Grants and Contributions:

Title:
Combined Location Models
Agreement Number:
RGPIN
Agreement Value:
$255,000.00
Agreement Date:
May 10, 2017 -
Organization:
Natural Sciences and Engineering Research Council of Canada
Location:
Ontario, CA
Reference Number:
GC-2017-Q1-03325
Agreement Type:
Grant
Report Type:
Grants and Contributions
Additional Information:

Grant or Award spanning more than one fiscal year. (2017-2018 to 2022-2023)

Recipient's Legal Name:
Berman, Oded (University of Toronto)
Program:
Discovery Grants Program - Individual
Program Purpose:

This proposal is a continuation of my former proposal funded by NSERC. As will be shown in the proposal I have made considerable progress over the last 5 years.
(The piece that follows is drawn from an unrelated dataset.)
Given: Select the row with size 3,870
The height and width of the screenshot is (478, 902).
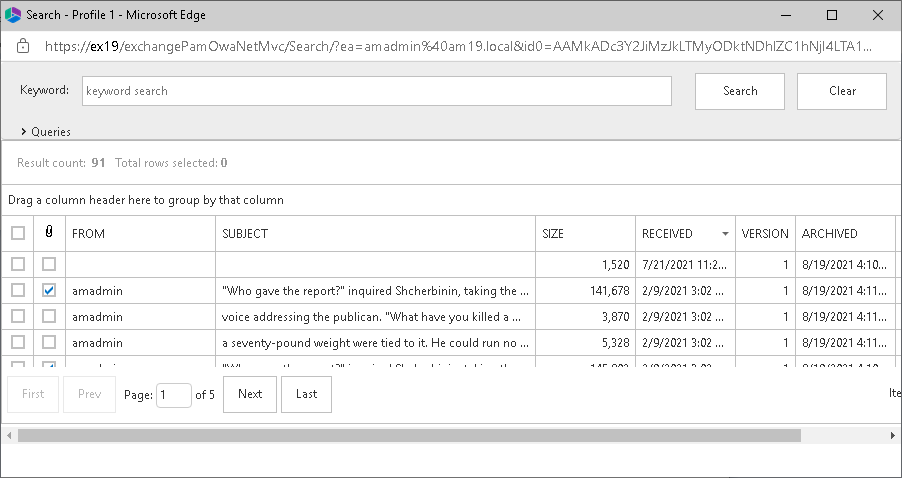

Early location models assumed that facilities can serve all customers without delay, that they never fail and that decisions on inventory and marketing can be made separately. Four major areas of combined location models that relax these assumptions are proposed.
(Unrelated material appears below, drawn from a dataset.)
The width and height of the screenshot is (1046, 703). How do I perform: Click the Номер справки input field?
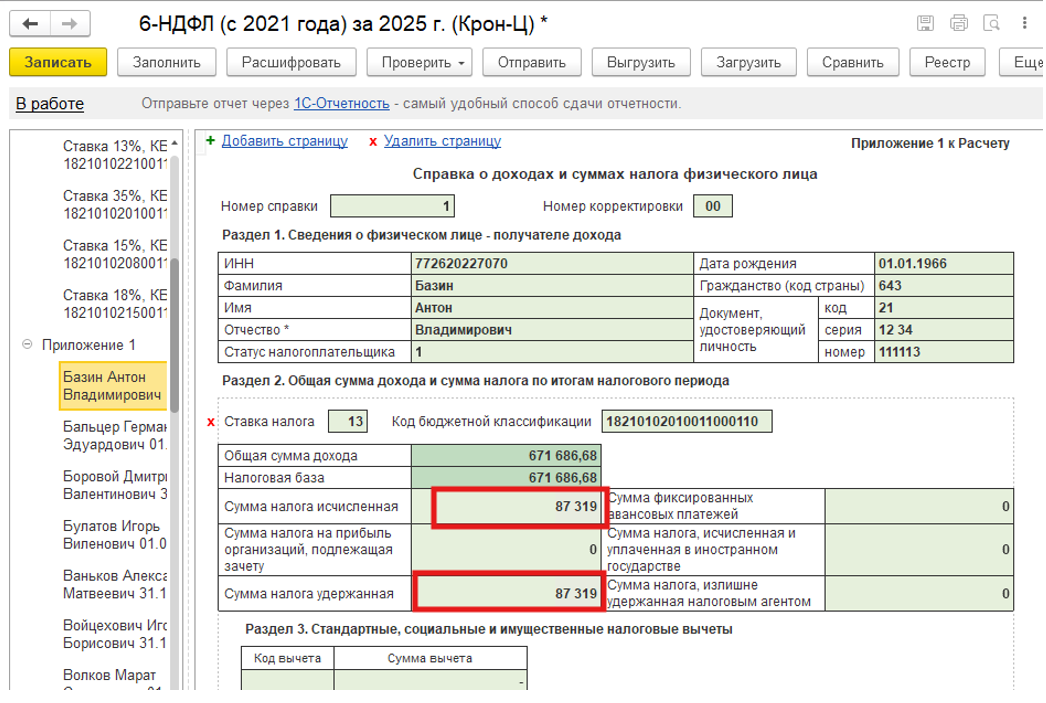[x=394, y=206]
Reliability-Location Models: This research seeks to gain a better understanding of how disruptions affect optimal location decisions. I suggest 6 directions to achieve it. Since in most applications, customers’ demand is distributed continuously while most research assumes discrete demand, a main focus of the proposed research is on location problems with continuous demand. The work will assist managers in making better decisions on budget allocation, on constructing new facilities, on improving reliability of existing facilities and on improving the information system.
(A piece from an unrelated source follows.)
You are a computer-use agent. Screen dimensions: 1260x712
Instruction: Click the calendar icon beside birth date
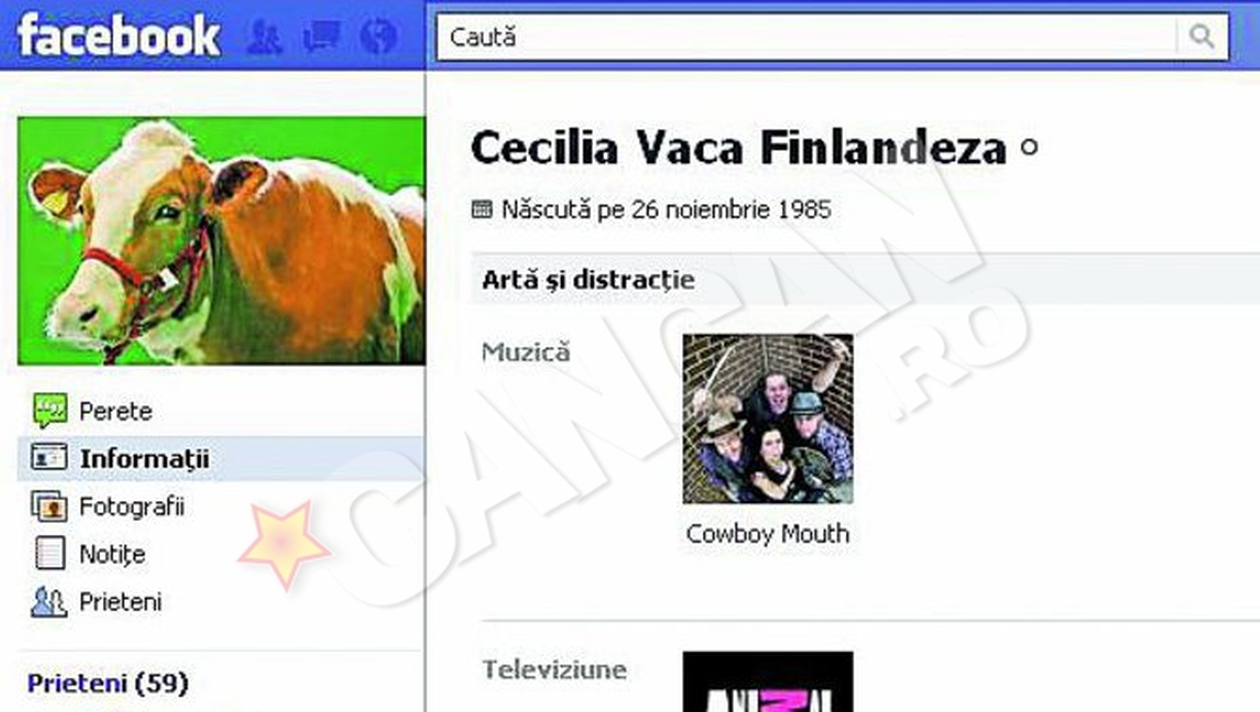point(482,209)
Marketing-Location Models: Our proposed research belongs to the intersection of facility location models and marketing diffusion models. The earlier research typically ignores the marketing support that the product receives and the temporal effects like word-of-mouth while the latter tends to ignore where the product should be available and the effect of travel distances on the demand. The main goal is to understand better the dynamics of the system and to develop new models and extend existing ones in order to show the implications of combining marketing diffusion models and location decisions. I suggest 4 directions of research.
Queuing-Location Models: In the class of models we focus on, customers generate a stochastic stream of demands, servers have limited capacity, service times are stochastic and therefore customers arriving at the facilities must wait sometimes or leave the facility. The goal is to design a system where the main decisions are: number of facilities, their locations, their service capacities and the assignment of customers to facilities. I suggest 7 directions of research that aim at helping service managers improve system quality.
Inventory-Location Models: Traditionally optimal management of supply chain problems and location problems were studied separately. As this usually may lead to inefficiencies and high costs, we plan to consider them jointly. The main decisions include finding the number of facilities (suppliers, retailers and distribution centers (DCs)), their locations and the amount of inventory to order. I propose 5 directions of research that aim at gaining a better understanding of joint inventory and location decisions. We also anticipate contribution to the methodologies of both areas separately.
We note that some of the issues considered in this proposal such as reducing waiting times (e.g., in healthcare) and locating reliable facilities are important in Canada.